:: Things to do ::
1) From the listing, pull out the lines starting with the one that contains "You are a computer-use agent. The" and going on through the end of the listing, and repeat them word for word without the pictures.
2) Continue the column about the New Yorker from where it stops.

:: Passage ::
+-------+

This Week’s Column:

THE TALK OF THE REST OF THE TOWN

by Dennis Loy Johnson


July 29, 2002 — Perhaps it's that the New Yorker has always been bourgeois, and that the bourgeois is just so much uglier than it used to be. Maybe this was just another one of those sudden sinking moments of realizing the extent of that. Whatever — one thing I wouldn't have laid on the so–called "new" New Yorker was sexism.

Of course, maybe I should have — one reason I'd let my decades long subscription run out (beyond the endless excerpts from forthcoming books that have turned the magazine into little more than so many advertisements) was an issue containing a clutch of Helmut Newton's juvenile crotch shots.

Still, I never really formulated the logical conclusion from that. Dealing with the New Yorker of the nineties was like that old television commercial where the beautiful model said "Don't hate me because I'm beautiful," to which one can only say, "Okay. There are plenty of other reasons to hate you."

Plus, it's just not a logical conclusion to jump to — my guess is that the New Yorker's subscriber base is overwhelmingly female. (Indeed, I see plenty of people on the New York subway reading the magazine every day, but none of them are ever men.) And certainly one would think that the hip, educated, well–off readership the magazine seems so desperate to snare would be, well, too hip and educated to tolerate that.

But then one day one of my readers, a senior executive at one of New York's very biggest publishing houses, wrote me a note: Did you ever take a look at the male to female ratio in the New Yorker's table of contents? he asked. He said it was usually 12 to 0 or 13 to 1.

Even without all the above reasonings that sounded incredible — numbers like that are just too stark to go unobserved, especially by editors who are supposed to be the best in the business.

But this was a source I trusted. Even receiving a critical observation of the New Yorker from someone in that position was notable in itself, particularly as he no doubt hoped that the powerful glossy would both review and excerpt his books.

So, the next time I passed a newsstand, I looked.

That particular week the New Yorker's table of contents featured 12 men and one woman. A few days later I spotted the previous week's issue at a friend's house — 10 to 2.

So I went to the New York Public Library, walked up between Patience and Fortitude and into the periodicals room and asked to see the entire stack of this year's New Yorkers.

+-------+

:: Information shown ::
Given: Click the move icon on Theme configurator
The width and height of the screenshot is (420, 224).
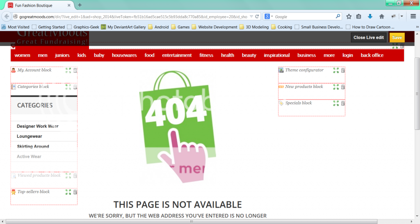Looking at the screenshot, I should [x=336, y=70].
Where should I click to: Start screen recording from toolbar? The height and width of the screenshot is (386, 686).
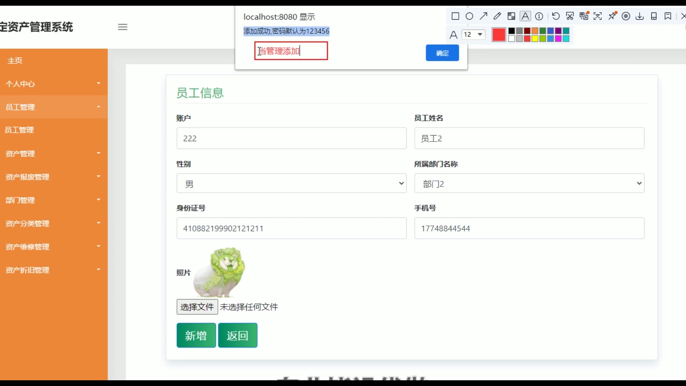click(x=626, y=16)
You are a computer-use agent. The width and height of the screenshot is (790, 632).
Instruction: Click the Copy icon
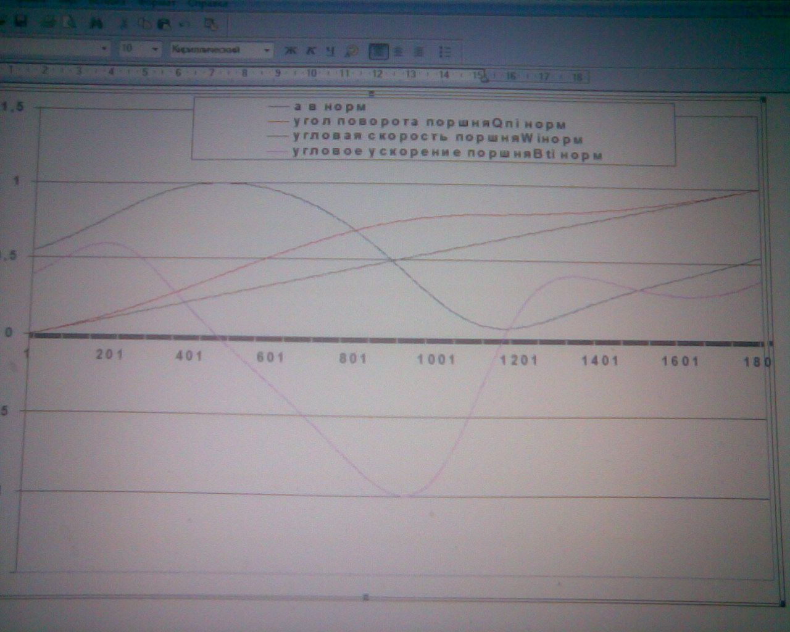(144, 23)
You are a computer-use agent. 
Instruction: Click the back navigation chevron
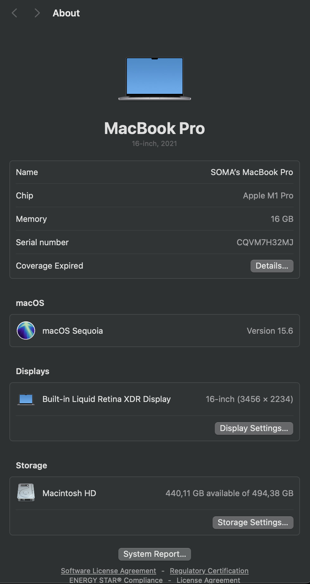pyautogui.click(x=14, y=13)
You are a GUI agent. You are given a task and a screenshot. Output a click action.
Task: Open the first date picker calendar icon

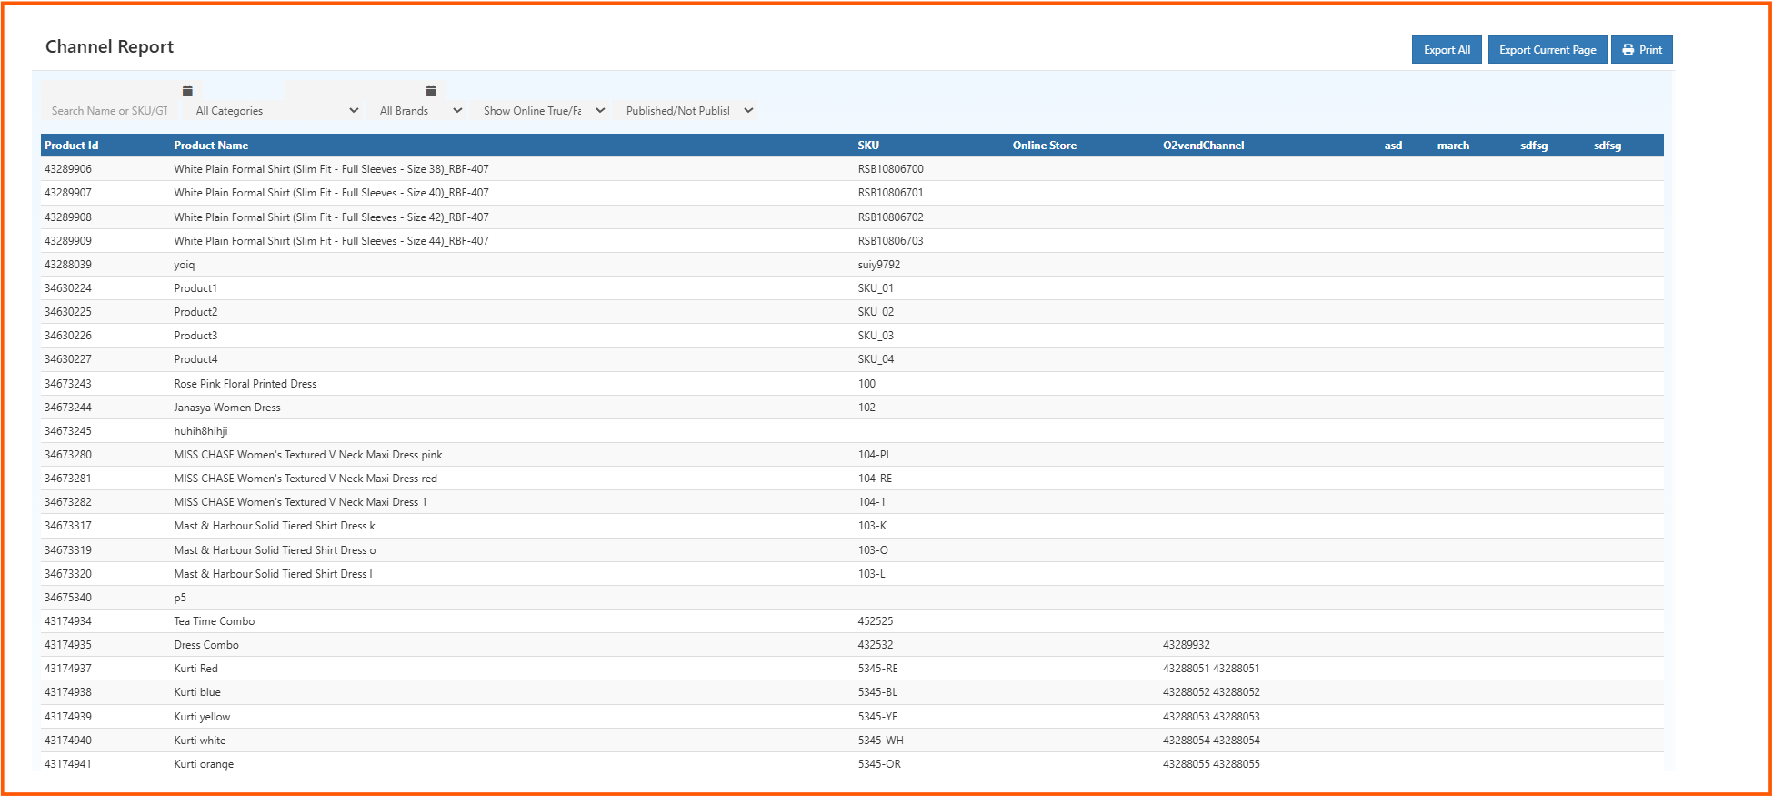(187, 91)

+-------+

:: Outputs for the tasks ::
1)
You are a computer-use agent. The width and height of the screenshot is (790, 632).
Instruction: Click the Copy icon
(144, 23)
You are a computer-use agent. 
Instruction: Click the back navigation chevron
pyautogui.click(x=14, y=13)
You are a GUI agent. You are given a task and a screenshot. Output a click action.
Task: Open the first date picker calendar icon

(187, 91)

2)
It was pretty amazing. Going from one table of contents to the next, I found women never contributed so much as fifty percent of an issue. Not even close. There were issues where the only contribution from a woman was a solitary poem. There was even an issue — the January 21 issue — that included no women at all.

In the end, nearly eighty percent of the writing that had appeared in the magazine so far this year was written by men.

And that wasn't the whole story. The overwhelming majority of writing contributed by women was written by staffers and appeared in the magazine's back pages. There wasn't much in the way of poetry or fiction, either, and when there was it was almost always by a star (in other words, a no–brainer to publish) or a staffer (the woman who has had the most poetry published in the magazine so far this year is Dana Goodyear, editor–in–chief David Remnick's twenty–five–year–old assistant). In short, it was a rare thing indeed for a woman to get a star turn in the magazine's glamorous front section.

And making it worse, of course, was the fact that it was all so very obvious. I mean, it's one thing for a lapsed reader not to have articulated it, but are we to believe that editor David Remnick didn't notice it when his table of contents on January 21 didn't have a single woman in it? How do you not notice something like that?

His female readers certainly hadn't missed it. I started hearing from them about an hour after I posted the results of my survey on my website. Many who wrote in were professional writers and editors, and many wanted their names kept off–the–record (sad evidence of the regard given the magazine's power, and how the New Yorker is seen as wielding that power). And the most remarkable thing about their letters was that almost every one said exactly the same thing: in the words of one, "Each week I count as well. And each week I am dismayed."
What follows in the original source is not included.